Breast cancer in Hodgkin's disease and non-Hodgkin's lymphoma survivors

Università degli Studi di Milano-Bicocca, Milano, Lombardy, Italy
Annals of Oncology (Impact Factor: 6.58). 03/2007; 18(2):288-92. DOI: 10.1093/annonc/mdl399
Source: PubMed

ABSTRACT Better therapeutic approaches for patients with Hodgkin's disease (HD) and non-Hodgkin's lymphomas (NHL) resulted in high cure rates, at cost of serious late side effects. Second primary tumours are a major concern for long-term survivors, and breast cancer (BC) is the most common solid tumour among women treated for HD. Materials and methods: Fifty-three women treated for primary BC with previous history of malignant lymphoma were identified in our institution, 35 with HD (66%), 18 (34%) with NHL. A comparison group was randomly selected from our database matching for each patient with previous lymphoma, two patients with primary BC (rate 1 : 2) for age, stage (pathological tumour size [pT] status and nodal status), year of diagnosis, and estrogen and progesterone status (positive versus negative). The primary end points were disease-free survival (DFS) and overall survival (OS).
The two groups of patients were compared for biological features: histopathological diagnosis, grading, lymphatic invasion, c-erbB2 overexpression, and Ki-67. Considering these variables, no significant differences were observed between the two groups with the exception of Ki-67, which was found higher in those with previous HD or NHL (65% versus 49%, respectively, P = 0.0526, borderline significant). Comparing the two groups for treatment approach, no differences were found for surgical and medical therapy (endocrine therapy and chemotherapy). However, regarding patients with node-positive disease (14 versus 35 patients), five patients in the lymphoma group (36%), compared with 24 (69%) in the matched group received anthracycline-based therapy (P = 0.0345).

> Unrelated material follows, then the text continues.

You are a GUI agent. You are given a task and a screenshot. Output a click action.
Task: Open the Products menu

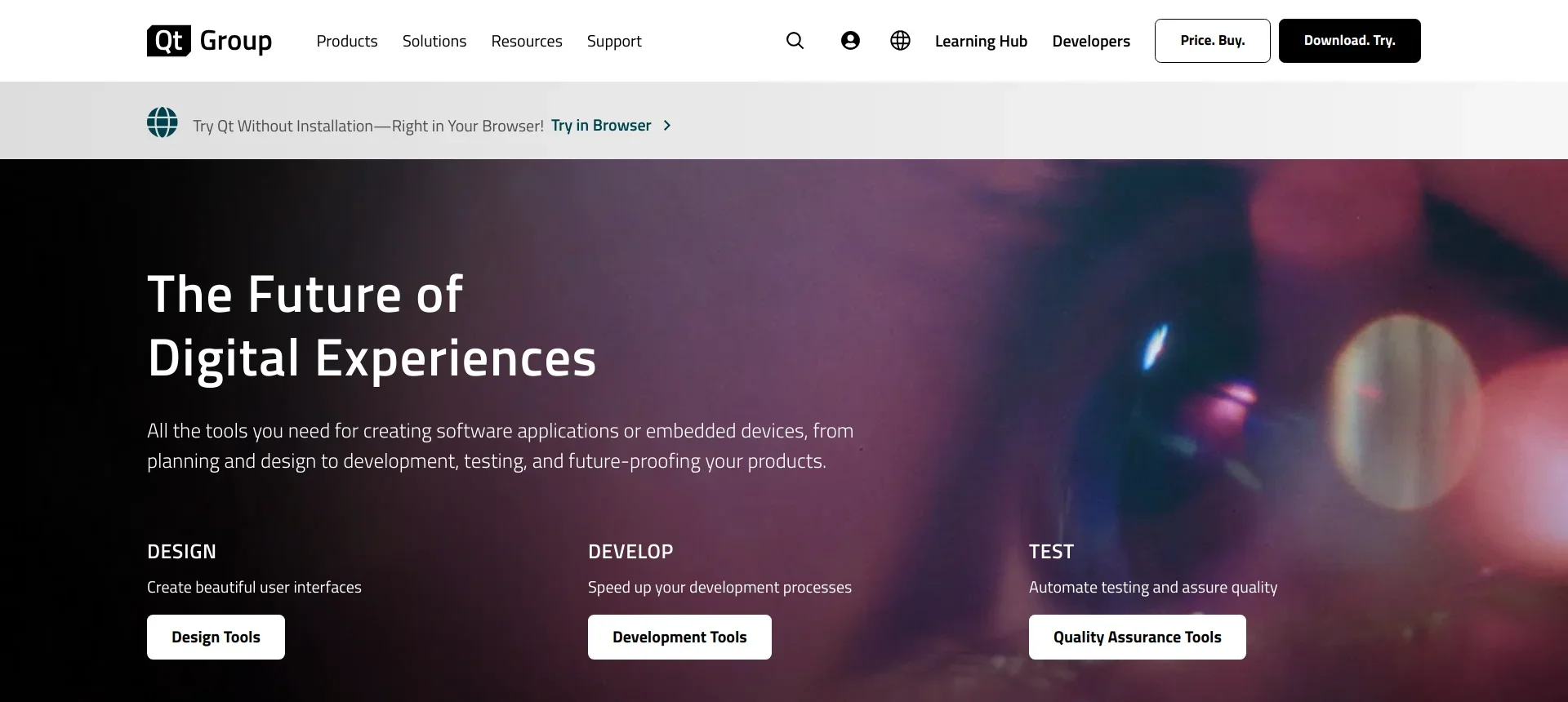click(347, 41)
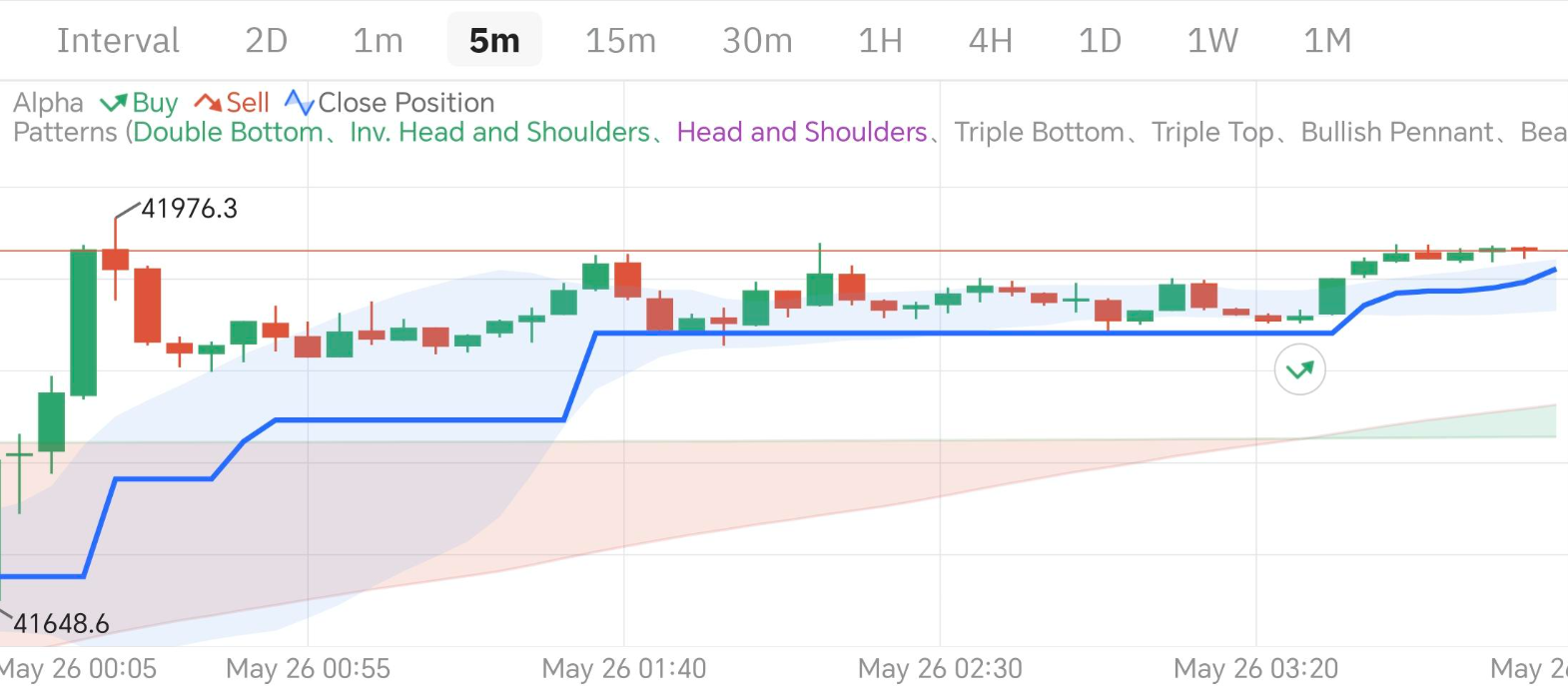Enable the Triple Top pattern

[x=1211, y=133]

As expected, radiotherapy was used very differently in the two groups, with 36% of patients in the study group undergoing intraoperative radiotherapy with electrons versus 10% in the control group (P = 0.0001). Five-year DFS was 54.5% for the study cohort compared with 91% for controls (P < 0.0001). Five-year OS percentages were also statistically different (86.6% and 98.6%, respectively, P = 0.031).
Previous history of malignant lymphoma is a negative prognostic factor for women diagnosed subsequently with BC. Some undertreatment of women with the latter might be hypothesised as the reason for the worse outcome. Influence of other variables, like previous exposure to cytotoxics, or some unknown biological features related to the previous disease and treatment, should still be investigated in the attempt to improve the dire outcome of these patients.